Mohon tunggu...
KOMENTAR
Sosbud

Menelisik Bunga Teratai

12 Desember 2022   08:19 Diperbarui: 14 Desember 2022   09:17 407 1

Tak pernah beburu pengakuan, tak pernah berburu pujian. Hadirnya dengan keindahan itu tanpa bujukan.

Begitulah seharusnya agama mengembangkan ajarannya. Dalam Islam hal ini dikaitkan dengan sebuah sebutan qudwah, sebuah perilaku postif yang menjadikan orang lain mengikuti hal positifnya itu tanpa ada ajakan, bujukan, rayuan apalagi paksaan.

Dalam ilmu pedagogie, qudwah atau sebuatan dalam ilmu Pendidikan ini disebut dengan panutan itu disebut-sebut sebagai metode Pendidikan yang paling ampuh dalam mengajarkan sesuatu. Karena dengan metode itu, seorang anak didik mampu melakukan apapun yang dilhat gurunya tanpa disuruh.

Manusia pun seharusnya seperti itu. Tak harus melambai-lambaikan diri untuk bisa mendapatkan pujian, sanjungan dari orang disekitarnya. Karena seperti yang dikatakan oleh orang bijak, bahwa "orang akan tahu siapa kita tanpa perlu memberitahukan siapa kita".
□ □ □ □
Tentang Tugas —
Ringkaslah paragraf dalam teks sumber yang diawali "Dalam ilmu pedagogie" tanpa menghilangkan fakta utamanya. Catatan sesudah teks ini tidak diperlukan.
□ □ □ □
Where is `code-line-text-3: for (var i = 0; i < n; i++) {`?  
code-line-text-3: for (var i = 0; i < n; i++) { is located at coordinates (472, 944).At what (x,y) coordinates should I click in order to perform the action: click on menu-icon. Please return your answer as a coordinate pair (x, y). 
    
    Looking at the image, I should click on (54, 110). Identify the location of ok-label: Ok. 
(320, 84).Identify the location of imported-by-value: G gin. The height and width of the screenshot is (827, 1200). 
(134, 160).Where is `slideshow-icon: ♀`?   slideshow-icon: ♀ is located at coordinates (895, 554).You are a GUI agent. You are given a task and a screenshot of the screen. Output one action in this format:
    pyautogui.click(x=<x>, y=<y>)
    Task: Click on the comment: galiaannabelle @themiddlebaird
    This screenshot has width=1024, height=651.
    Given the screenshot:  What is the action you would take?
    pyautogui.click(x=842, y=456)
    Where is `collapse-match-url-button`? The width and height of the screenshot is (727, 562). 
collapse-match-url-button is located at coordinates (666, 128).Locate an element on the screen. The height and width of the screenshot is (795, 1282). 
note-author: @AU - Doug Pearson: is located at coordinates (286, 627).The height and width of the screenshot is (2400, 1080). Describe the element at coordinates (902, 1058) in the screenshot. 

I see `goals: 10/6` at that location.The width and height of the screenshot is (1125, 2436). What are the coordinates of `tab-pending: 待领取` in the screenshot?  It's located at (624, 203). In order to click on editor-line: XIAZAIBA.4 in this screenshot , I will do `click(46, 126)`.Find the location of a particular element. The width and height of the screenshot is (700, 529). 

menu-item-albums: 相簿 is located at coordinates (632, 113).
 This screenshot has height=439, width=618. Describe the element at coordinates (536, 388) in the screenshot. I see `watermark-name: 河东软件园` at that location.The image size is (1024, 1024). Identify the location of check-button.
□ □ □ □
Jawaban —
Dalam ilmu pendidikan, qudwah disebut panutan dan dianggap sebagai metode pendidikan paling ampuh. Dengan metode ini, anak didik mampu melakukan apa pun yang dilihatnya dari guru tanpa disuruh.